Nevertheless, when I asked Scarpari whether Brazilian male consumers were ready for his innovative concepts, he didn’t see Brazil as being a priority for his immediate future: “At the moment, I see my fashion career progressing in Europe. Once that is achieved, I may explore the menswear market in Brazil as I think there is a growing number of Brazilian men interested in fashion as a manifestation of individual style. But for now, my life and my future is definitely in Italy.”
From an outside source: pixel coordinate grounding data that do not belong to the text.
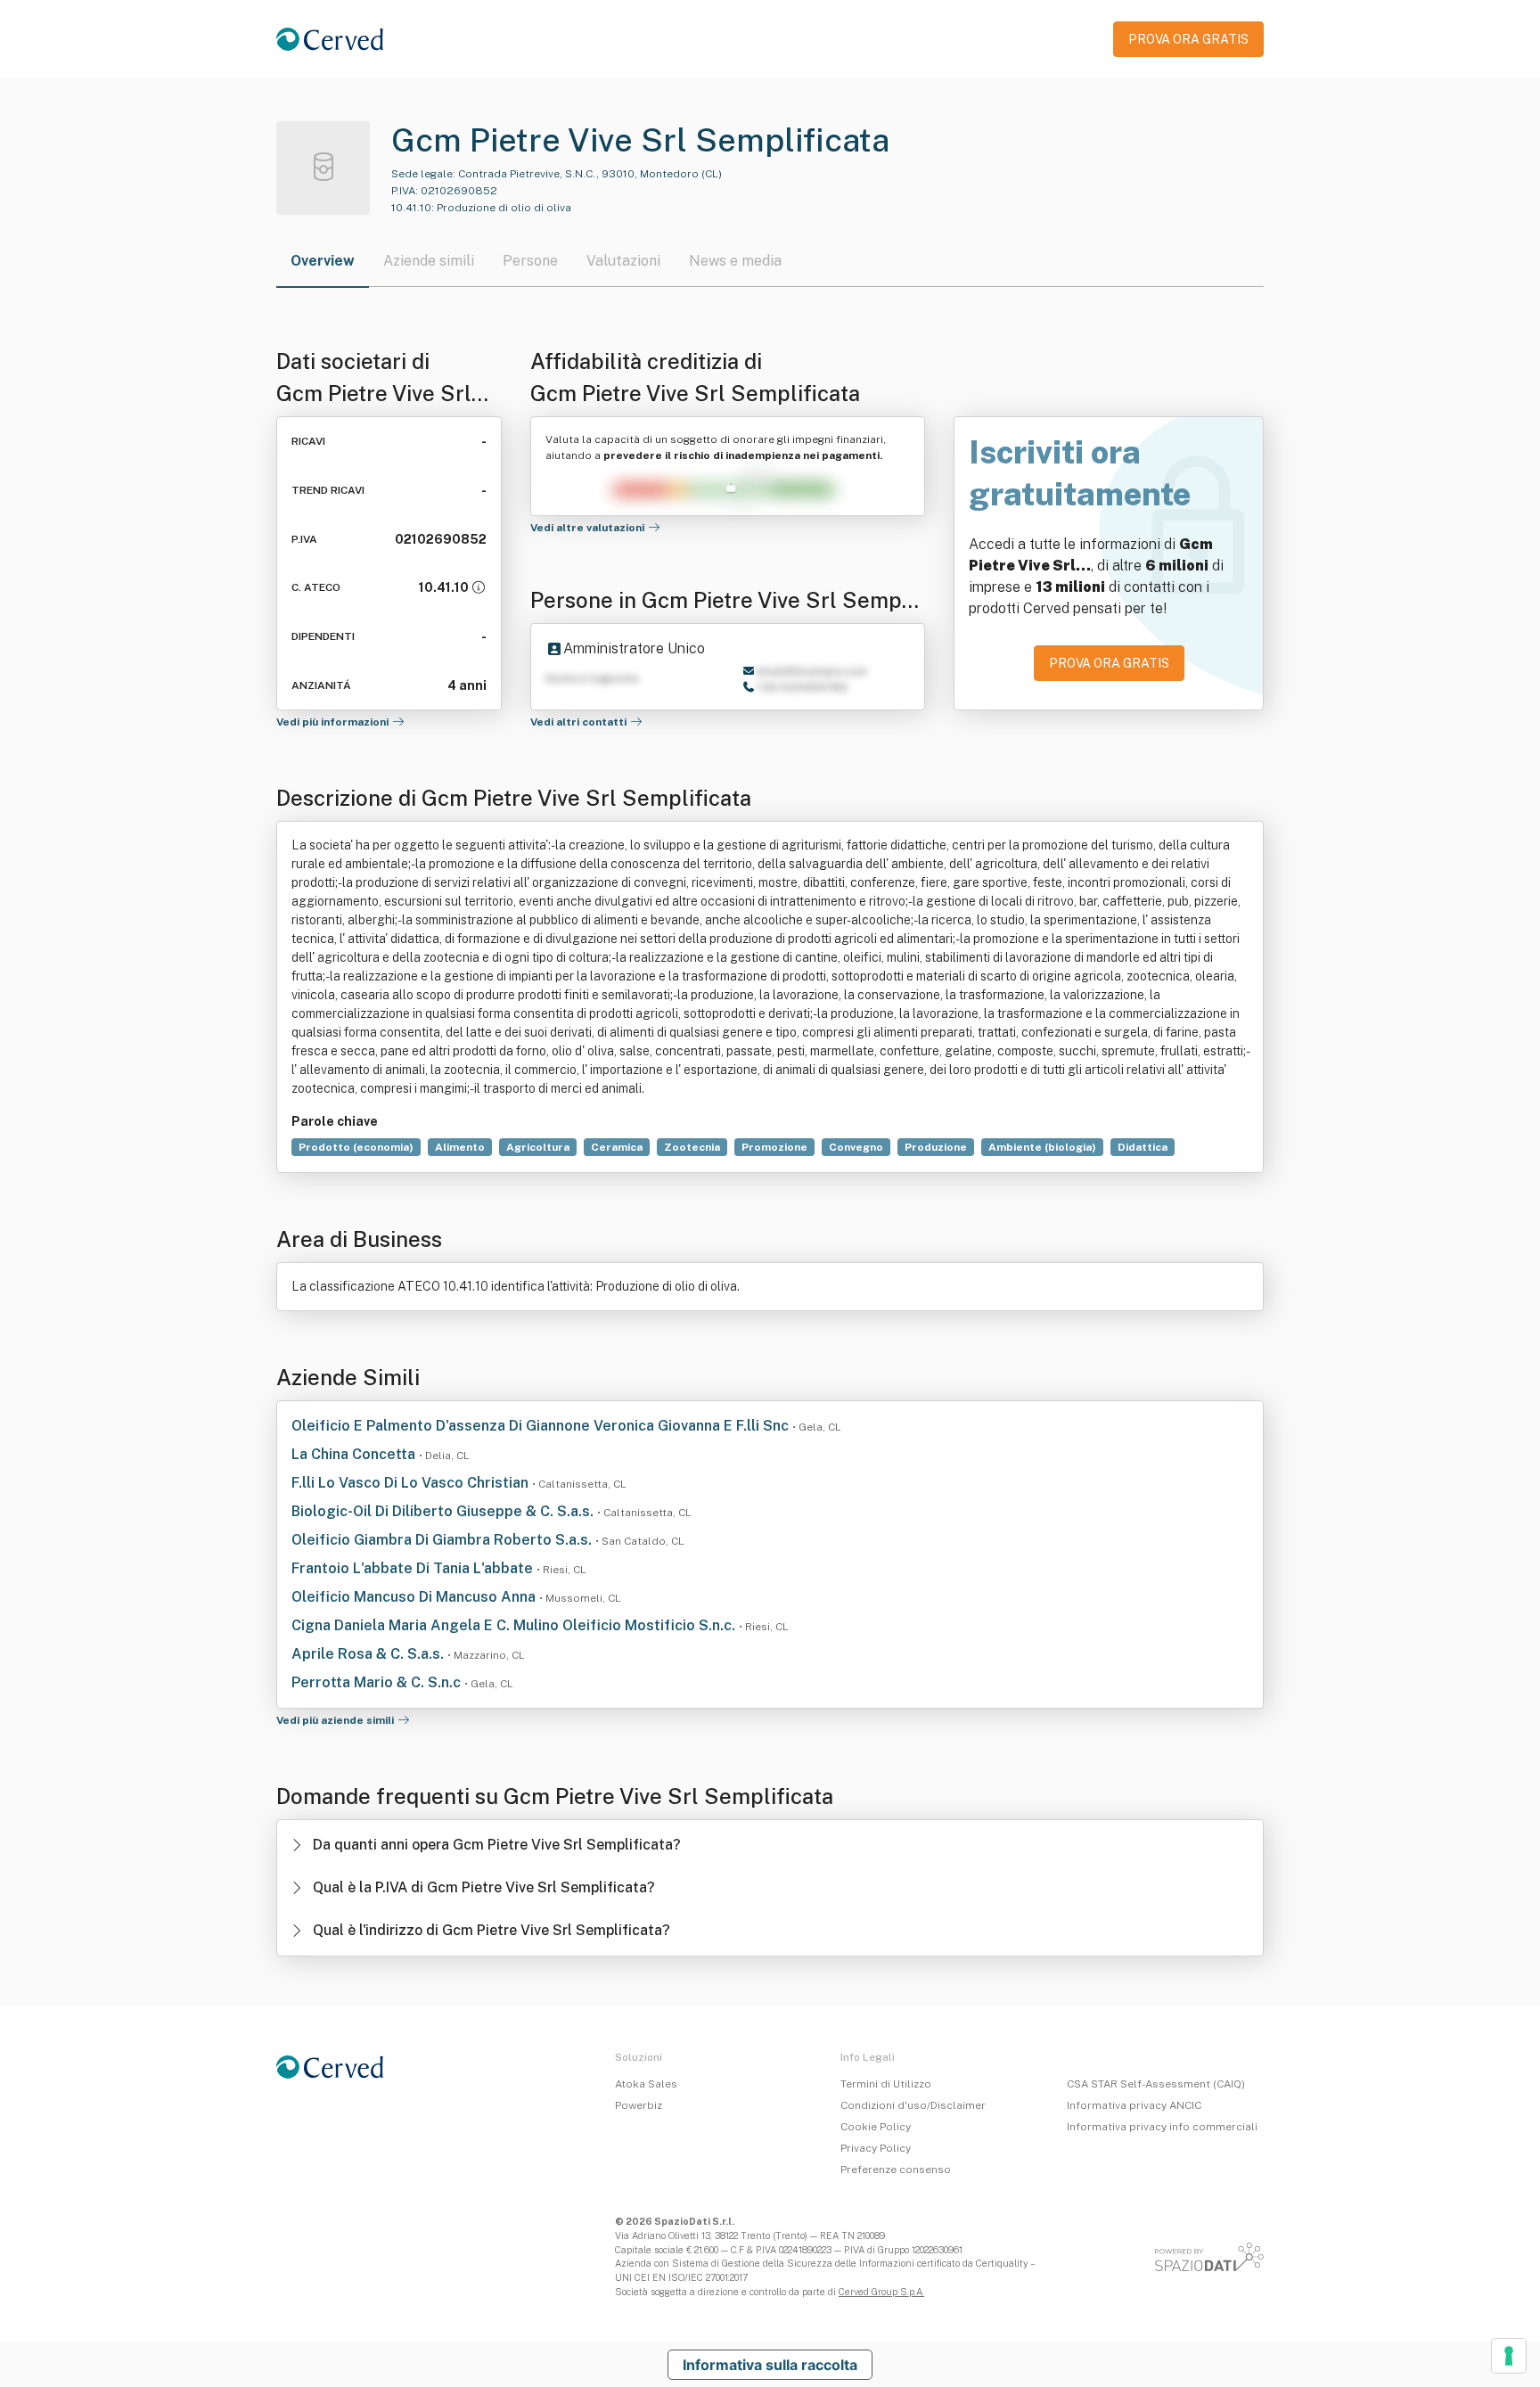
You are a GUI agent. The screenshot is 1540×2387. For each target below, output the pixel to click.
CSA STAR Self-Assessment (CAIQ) (1156, 2084)
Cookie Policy (875, 2126)
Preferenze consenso (895, 2169)
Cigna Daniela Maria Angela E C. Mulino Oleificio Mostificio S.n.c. (515, 1625)
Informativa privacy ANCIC (1134, 2105)
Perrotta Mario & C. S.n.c (377, 1682)
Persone (530, 260)
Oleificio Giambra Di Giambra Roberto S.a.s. (443, 1539)
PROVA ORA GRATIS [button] (1188, 39)
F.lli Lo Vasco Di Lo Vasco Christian (411, 1482)
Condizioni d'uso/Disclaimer (913, 2105)
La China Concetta (355, 1454)
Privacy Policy (875, 2148)
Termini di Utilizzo (885, 2084)
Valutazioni (623, 260)
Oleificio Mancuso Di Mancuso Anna (415, 1596)
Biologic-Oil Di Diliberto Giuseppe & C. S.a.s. (444, 1511)
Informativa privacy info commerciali (1162, 2126)
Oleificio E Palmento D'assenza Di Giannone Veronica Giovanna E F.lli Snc (541, 1425)
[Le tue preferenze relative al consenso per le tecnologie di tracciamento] (1509, 2356)
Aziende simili (428, 260)
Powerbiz (638, 2105)
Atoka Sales (646, 2084)
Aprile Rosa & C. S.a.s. (369, 1653)
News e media (735, 260)
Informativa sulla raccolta (770, 2365)
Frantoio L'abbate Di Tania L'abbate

As Diego Vanassibara and Jonathan Scarpari join a Brazilian generation that includes Lucas NascimentoBarbara Casasola and Pedro Lourenço in a sartorial diaspora towards Europe, Brazil should start answering questions that go beyond the easy answers of football, beach and samba. The country may have some of the most beautiful landscapes, wealthy natural resources, and one of the most interesting art and architecture scene of the last century. However, welcoming the attention of the world to its shores for these reasons alone is not enough. Now, more than ever, it is the time for Brazilian fashion critics, buyers, manufacturers and investors to join forces and travel abroad together as joint delegations of style to show to the world the creative potential that the country has to offer. And that pride in how national menswear designers are cherished abroad may be just what Brazilian men back at home need in order to learn how to appreciate social differences, individual styles and the value of creativity.